NEW YORK (Reuters) - Johnson & Johnson's second-quarter earnings fell almost 5 percent, but profit and revenue beat analyst forecasts helped by surprisingly resilient pharmaceutical and consumer product sales.


Image courtesy of Johnson & Johnson

Sales took a hit from patent expirations on its drugs for schizophrenia and epilepsy, but sales of its arthritis drug Remicade were better than expected.

"They went through a cost-cutting exercise about a year and a half ago, and it's definitely helping them with their earnings to date," said Jan Wald, an analyst with Noble Financial Group. "The surprise is more on the revenue side ... and that bodes well."

The diversified healthcare company, whose products range from Band-Aids to arthritis treatment Remicade, earned $3.21 billion, or $1.15 per share. That compared with $3.37 billion, or $1.18 per share, in the year-earlier period.

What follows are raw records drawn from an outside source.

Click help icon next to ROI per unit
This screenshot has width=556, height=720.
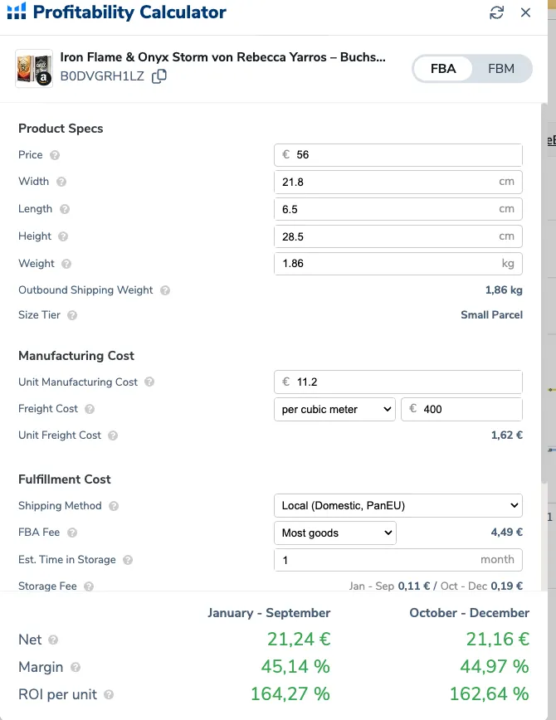(108, 695)
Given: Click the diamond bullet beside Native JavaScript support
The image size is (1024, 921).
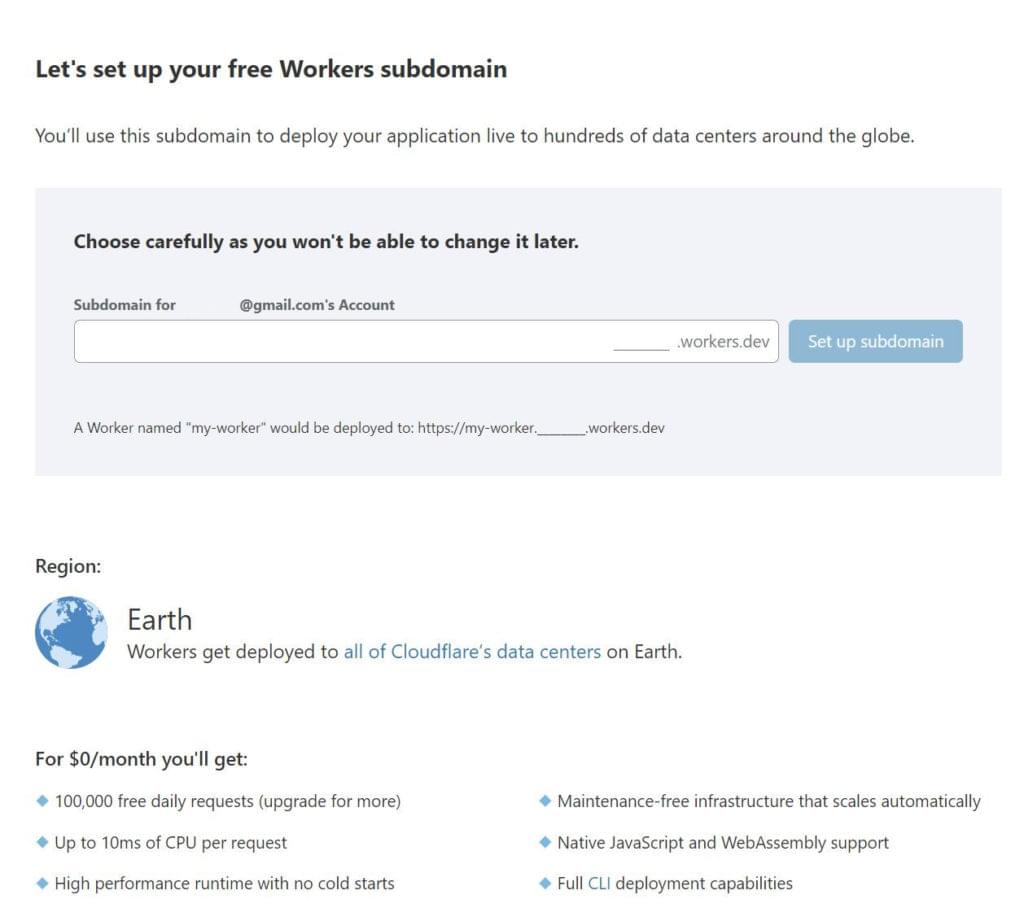Looking at the screenshot, I should [545, 842].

Analysts on average expected $1.11 per share, according to Reuters Estimates.

J&J's quarterly revenue fell 7.4 percent to $15.24 billion, but was $190 million higher than the Reuters Estimates forecast.

Sales would have been 6 percentage points higher if not for the stronger dollar, which hurts the value of overseas sales.

The company reaffirmed its full-year profit forecast of $4.45 to $4.55 per share, which excludes special items.

Sales of prescription drugs fell 13.3 percent to $5.5 billion, as patients opted for cheaper generic forms of J&J's Risperdal schizophrenia treatment and Topamax, an epilepsy pill that lost U.S. patent protection in recent months.

Topamax sales plunged 73 percent to $182 million, while Risperdal fell 66 percent to $239 million.

Even so, analysts said they had been girding for an even bigger decline in the pharmaceuticals business, amid the erosion of Risperdal and Topamax sales.

"The pharmaceutical business looked especially strong to us," Noble's Wald said. He pointed to arthritis drug Remicade, whose quarterly sales jumped 24 percent to $1.1 billion. Declines for Procrit and Eprex -- anemia drugs strapped with safety concerns, were not as bad as feared, he said.

Global sales of consumer products fell 4.5 percent to $3.85 billion, while sales of medical devices and diagnostics slipped 3.1 percent to $5.89 billion. Growing demand for the company's surgical products and orthopedics products was partly offset by lower sales of stents, tiny devices used to prop open coronary arteries that have been cleared of plaque.

"Consumer sales were strong as well, which is promising because that's the closest thing to the general public that Johnson & Johnson has so that might say something about the economy," Wald said.

J&J shares rose 63 cents to $58.35 in premarket trading.